Extracted records

.....

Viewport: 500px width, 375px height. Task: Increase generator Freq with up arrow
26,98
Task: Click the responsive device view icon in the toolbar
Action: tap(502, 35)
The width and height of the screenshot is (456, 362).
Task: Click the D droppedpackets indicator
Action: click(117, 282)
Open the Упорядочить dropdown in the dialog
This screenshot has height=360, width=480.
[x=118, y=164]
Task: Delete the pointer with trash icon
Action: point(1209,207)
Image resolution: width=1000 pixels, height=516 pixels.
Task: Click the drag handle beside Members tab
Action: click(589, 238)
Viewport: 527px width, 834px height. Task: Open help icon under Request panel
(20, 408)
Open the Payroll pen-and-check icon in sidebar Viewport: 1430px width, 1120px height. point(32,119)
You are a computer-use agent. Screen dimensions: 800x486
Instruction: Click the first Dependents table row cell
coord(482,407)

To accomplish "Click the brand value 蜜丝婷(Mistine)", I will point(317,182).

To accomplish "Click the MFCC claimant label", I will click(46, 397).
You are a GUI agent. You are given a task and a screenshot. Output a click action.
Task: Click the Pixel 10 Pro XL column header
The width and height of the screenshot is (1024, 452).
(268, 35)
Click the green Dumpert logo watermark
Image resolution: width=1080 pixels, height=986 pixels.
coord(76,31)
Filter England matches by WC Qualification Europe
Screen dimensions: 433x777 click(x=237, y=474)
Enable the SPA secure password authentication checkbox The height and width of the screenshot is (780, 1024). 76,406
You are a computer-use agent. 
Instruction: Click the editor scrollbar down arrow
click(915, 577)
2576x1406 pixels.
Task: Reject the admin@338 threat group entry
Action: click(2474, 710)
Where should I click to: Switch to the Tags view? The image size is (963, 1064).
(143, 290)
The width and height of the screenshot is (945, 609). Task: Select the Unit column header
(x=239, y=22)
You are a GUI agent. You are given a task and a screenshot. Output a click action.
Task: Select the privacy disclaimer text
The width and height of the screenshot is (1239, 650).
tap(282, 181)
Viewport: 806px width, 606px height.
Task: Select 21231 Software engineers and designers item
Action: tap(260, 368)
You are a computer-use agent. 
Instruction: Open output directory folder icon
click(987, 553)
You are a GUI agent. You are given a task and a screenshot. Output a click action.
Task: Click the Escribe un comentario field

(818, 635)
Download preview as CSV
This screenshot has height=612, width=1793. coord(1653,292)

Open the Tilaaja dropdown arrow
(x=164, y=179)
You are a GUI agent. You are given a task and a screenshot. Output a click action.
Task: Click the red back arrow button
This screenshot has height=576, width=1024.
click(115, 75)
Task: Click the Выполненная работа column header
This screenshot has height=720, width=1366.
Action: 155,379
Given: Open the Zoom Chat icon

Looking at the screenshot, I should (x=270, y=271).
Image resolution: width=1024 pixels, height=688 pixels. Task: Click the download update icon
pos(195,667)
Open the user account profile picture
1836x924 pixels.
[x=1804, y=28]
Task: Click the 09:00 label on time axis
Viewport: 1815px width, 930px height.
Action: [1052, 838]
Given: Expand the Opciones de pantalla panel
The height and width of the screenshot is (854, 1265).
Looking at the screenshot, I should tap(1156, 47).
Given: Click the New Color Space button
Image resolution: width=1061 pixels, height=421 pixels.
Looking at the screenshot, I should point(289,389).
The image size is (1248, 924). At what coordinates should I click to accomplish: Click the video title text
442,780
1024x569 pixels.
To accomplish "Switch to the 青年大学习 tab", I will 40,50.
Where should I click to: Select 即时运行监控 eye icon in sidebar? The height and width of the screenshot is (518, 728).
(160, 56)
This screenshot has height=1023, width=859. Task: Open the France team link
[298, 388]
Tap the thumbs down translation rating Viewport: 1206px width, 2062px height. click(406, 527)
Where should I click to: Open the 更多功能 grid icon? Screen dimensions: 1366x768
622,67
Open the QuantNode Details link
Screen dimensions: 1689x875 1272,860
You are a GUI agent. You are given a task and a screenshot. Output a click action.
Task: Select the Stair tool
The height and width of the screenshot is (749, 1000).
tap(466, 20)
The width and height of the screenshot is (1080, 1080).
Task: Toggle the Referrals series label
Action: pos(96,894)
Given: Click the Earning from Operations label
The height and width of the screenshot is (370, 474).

.....

YOUR GOAL:
Pick each line holding "will" out of the entries above and return it.

OUTPUT FOR THIS EXERCISE:
To accomplish "Click the brand value 蜜丝婷(Mistine)", I will point(317,182).
To accomplish "Click the MFCC claimant label", I will click(46, 397).
To accomplish "Switch to the 青年大学习 tab", I will 40,50.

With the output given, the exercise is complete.